Mme MANOROHANTA entre au gouvernement en 2007 et est nommée vice-ministre de l’éducation nationale chargée de la recherche scientifique, poste qui correspondait à sa formation universitaire.

A priori, rien ne la prédestinait donc à devenir ministre de la Défense Nationale en octobre 2007, si ce n’est le fait d’être fille et femme de militaire. Je salue au passage son époux, le colonel Jean-Adolphe DOMINIQUE, membre du CMDN. Appelée par le Président Marc RAVALOMANANA, Mme MANOROHANTA prend la tête d’un ministère essentiellement masculin, la féminisation des forces armées se résumant à une quinzaine de médecins militaires. Femme de dialogue, toujours à l’écoute de ses subordonnés, elle mesure rapidement l’ampleur de la réforme que lui a confiée le président. N’écoutant que son courage, elle organise des groupes de travail chargés de définir un concept de défense et de proposer une restructuration en profondeur de l’appareil de défense malgache. Alors que ce projet de réforme prend corps, la crise politique du début d’année réduit à néant ce fastidieux travail , dont j’espère qu’il n’et pas tout à fait perdu et qu’il sera un jour repris.

Face à l’ampleur de la révolte et des violences qui l’accompagnent, Mme MANOROHANTA a toujours su garder une gestion humaine du conflit évitant l’escalade de la répression.

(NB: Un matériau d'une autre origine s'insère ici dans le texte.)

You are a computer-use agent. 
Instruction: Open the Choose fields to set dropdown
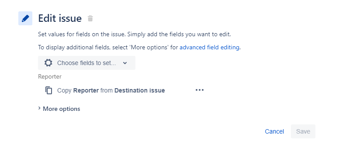(x=86, y=63)
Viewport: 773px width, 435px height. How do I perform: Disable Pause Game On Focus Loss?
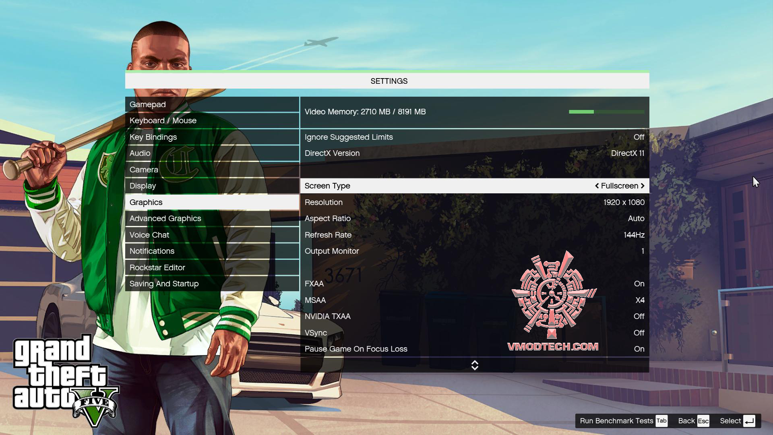coord(639,348)
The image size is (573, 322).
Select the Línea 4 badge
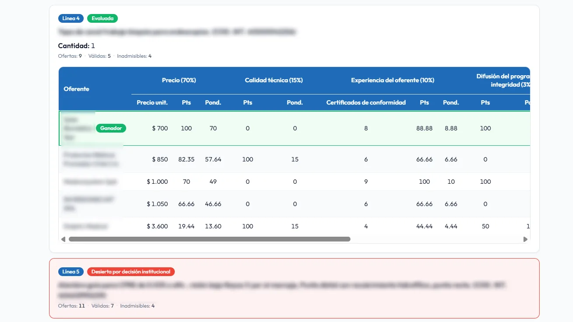[71, 18]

Femme de conviction, ne tergiversant pas sur ses principes moraux, elle sera la première à remettre sa démission au Président Marc RAVALOMANANA après la tuerie du 7 février à Ambohisorotra, ne voulant pas cautionner l’action de militaires tirant sur leurs concitoyens. Cette décision est unanimement saluée et mérite notre respect. Elle résume trois qualités essentielles qui vous caractérisent : votre fidélité à des vraies valeurs, votre foi dans Madagascar, votre franchise.

Depuis ce retrait de la vie politique, Mme MANOROHANTA a repris son poste de présidente de l’université de Diego.

Dans les différents postes qu’elle a occupés, elle aura été une partenaire fidèle, francophone et francophile, qui aura su rester fidèle aux valeurs de liberté que prône partout la francophonie dans le Monde.

Nous distinguons ainsi aujourd’hui une femme malgache qui a su mener de front une carrière professionnelle aux multiples facettes, universitaires et politiques, et une vie de mère de famille en charge de l’éducation de 2 filles, et qui demeure une référence pour ses paires.

Mme Cécile MANOROHANTA, au nom du président de la République Française, nous vous remettons les insignes de commandeur dans l’ordre de la Légion d’Honneur.